# GIVEN TEXT:
● ● ● ● ● ● ●

From: Merciadri Luca on
Hi,

When a computer stays turned on for a long amount of time, some problems
could arise. I have the following questions:

1. What habitually makes a computer 'running Linux) go down (except
electric problems)?
2. What are Debian/kernel's adaptations to prevent such problems from
arising?

Thanks.

--
Merciadri Luca
See http://www.student.montefiore.ulg.ac.be/~merciadri/
I use PGP. If there is an incompatibility problem with your mail
client, please contact me.




From: Bob Proulx on
Merciadri Luca wrote:
> When a computer stays turned on for a long amount of time, some problems
> could arise. I have the following questions:
>
> 1. What habitually makes a computer 'running Linux) go down (except
> electric problems)?

One possibility is soft memory errors in the RAM. Using ECC RAM
reduces the likely to a vanishingly small probability and has long
been the normal hardware for high quality systems. But cheaper
commodity hardware desktops designed to run a well known commercial OS
these days uses cheaper non-ECC RAM since it doesn't make sense to be
more reliable than the target OS. Linux tends to expose these systems
since it is very reliable in and of itself.

Another possibility is a kernel bug either in the main kernel core or
in a device driver. Device drivers have a higher incidence of bugs
especially for unique low use niche hardware. Popular devices are
better tested than hardware that only three people in the world use.
But kernel bugs in the public code are rare. When found those are
fixed pretty quickly.

A third more common case is when closed source proprietary drivers are
loaded into the kernel such as a vendor's graphics driver. Because
those are closed source there isn't any public review. Bugs there are
frustrating to all since they can't be debugged by anyone but the
vendor and the vendor doesn't usually have access to your system nor
motivation to debug your system. For high reliability you should
avoid loading any closed source proprietary driver, unless you
yourself are the author of it.

● ● ● ● ● ● ●

Data entries:
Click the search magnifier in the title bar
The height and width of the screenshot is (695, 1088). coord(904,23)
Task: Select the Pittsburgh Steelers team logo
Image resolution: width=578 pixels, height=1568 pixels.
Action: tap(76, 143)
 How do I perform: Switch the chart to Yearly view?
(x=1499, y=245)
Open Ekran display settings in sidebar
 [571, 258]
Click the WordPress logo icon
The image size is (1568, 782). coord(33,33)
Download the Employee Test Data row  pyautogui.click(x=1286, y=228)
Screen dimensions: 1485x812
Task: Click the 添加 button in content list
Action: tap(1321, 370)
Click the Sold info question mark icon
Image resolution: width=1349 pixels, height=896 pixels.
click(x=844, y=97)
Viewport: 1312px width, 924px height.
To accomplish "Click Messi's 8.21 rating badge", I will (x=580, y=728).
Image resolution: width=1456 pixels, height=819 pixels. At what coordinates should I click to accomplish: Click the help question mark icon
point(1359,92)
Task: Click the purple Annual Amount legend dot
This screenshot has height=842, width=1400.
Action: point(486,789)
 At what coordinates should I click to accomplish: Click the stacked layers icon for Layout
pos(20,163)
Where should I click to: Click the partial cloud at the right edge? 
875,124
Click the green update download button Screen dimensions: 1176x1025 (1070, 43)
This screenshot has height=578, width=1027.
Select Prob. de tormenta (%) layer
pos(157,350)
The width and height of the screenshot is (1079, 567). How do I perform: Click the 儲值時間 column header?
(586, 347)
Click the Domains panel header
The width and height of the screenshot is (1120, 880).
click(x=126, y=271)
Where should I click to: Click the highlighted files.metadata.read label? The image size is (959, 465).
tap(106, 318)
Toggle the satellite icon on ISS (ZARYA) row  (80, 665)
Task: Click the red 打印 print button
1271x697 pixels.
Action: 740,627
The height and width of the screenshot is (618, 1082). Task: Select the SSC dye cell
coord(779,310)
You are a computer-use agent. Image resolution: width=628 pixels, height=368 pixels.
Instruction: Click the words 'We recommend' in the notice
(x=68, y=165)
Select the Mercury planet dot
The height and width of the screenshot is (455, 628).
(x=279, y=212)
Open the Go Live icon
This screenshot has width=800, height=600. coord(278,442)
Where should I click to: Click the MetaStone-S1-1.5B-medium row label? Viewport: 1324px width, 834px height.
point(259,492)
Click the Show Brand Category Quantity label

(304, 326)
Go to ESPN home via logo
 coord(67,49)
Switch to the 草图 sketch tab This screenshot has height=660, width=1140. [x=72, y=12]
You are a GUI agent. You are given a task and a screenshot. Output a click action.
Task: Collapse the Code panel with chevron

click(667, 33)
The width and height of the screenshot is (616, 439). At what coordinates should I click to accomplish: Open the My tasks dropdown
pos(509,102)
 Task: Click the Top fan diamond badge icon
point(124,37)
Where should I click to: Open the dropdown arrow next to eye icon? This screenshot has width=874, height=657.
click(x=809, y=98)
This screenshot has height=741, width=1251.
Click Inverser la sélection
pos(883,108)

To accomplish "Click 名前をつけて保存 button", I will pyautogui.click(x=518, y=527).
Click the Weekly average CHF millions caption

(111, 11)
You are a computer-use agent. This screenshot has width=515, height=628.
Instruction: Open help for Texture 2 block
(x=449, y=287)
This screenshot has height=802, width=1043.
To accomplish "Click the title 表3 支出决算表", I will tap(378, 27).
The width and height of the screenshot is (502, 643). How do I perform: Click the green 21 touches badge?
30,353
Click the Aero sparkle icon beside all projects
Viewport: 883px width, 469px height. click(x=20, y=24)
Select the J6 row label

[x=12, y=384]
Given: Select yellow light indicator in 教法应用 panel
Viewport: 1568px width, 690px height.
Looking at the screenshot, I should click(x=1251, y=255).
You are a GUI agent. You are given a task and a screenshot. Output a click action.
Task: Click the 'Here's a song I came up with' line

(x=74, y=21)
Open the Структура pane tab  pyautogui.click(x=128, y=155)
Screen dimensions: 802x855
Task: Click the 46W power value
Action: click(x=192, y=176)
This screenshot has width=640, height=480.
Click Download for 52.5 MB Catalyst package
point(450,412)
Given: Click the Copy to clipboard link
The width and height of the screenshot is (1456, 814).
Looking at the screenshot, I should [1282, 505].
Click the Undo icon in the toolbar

● ● ● ● ● ● ●

# DIRECTIVES:
- a) For each statement about the forum thread, answer yes or no and quote the words of the thread that decide it. (i) Device drivers are said to be especially bug-prone for niche hardware. (ii) Kernel bugs in the public code are described as common. (iii) Bugs in closed source drivers can be debugged by anyone.
- b) Summarize the forum thread in two sentences.
- c) Write out the stretch of the forum thread from "But kernel bugs" through "author of it.".

# RESULTS IN ORDER:
- a)
(i) Yes: "Device drivers have a higher incidence of bugs especially for unique low use niche hardware."
(ii) No: "But kernel bugs in the public code are rare."
(iii) No: "they can't be debugged by anyone but the vendor"

- b) A post asks what usually makes a long-running Linux computer go down, apart from electric problems, and what Debian or the kernel does to prevent this. A reply names soft memory errors in RAM, bugs in the kernel core or device drivers, and, more commonly, closed source proprietary drivers, and it advises avoiding such drivers for high reliability.

- c)
But kernel bugs in the public code are rare. When found those are
fixed pretty quickly.

A third more common case is when closed source proprietary drivers are
loaded into the kernel such as a vendor's graphics driver. Because
those are closed source there isn't any public review. Bugs there are
frustrating to all since they can't be debugged by anyone but the
vendor and the vendor doesn't usually have access to your system nor
motivation to debug your system. For high reliability you should
avoid loading any closed source proprietary driver, unless you
yourself are the author of it.